- **Assignment**
What appears in the data must be reproduced exactly.

(Data items)
*** Block opens ***

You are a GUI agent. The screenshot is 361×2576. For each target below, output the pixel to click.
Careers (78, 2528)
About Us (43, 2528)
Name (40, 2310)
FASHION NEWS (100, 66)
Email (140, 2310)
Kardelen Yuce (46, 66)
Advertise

*** Block closes ***

- **Exercise solution**
You are a GUI agent. The screenshot is 361×2576. For each target below, output the pixel to click.
Careers (78, 2528)
About Us (43, 2528)
Name (40, 2310)
FASHION NEWS (100, 66)
Email (140, 2310)
Kardelen Yuce (46, 66)
Advertise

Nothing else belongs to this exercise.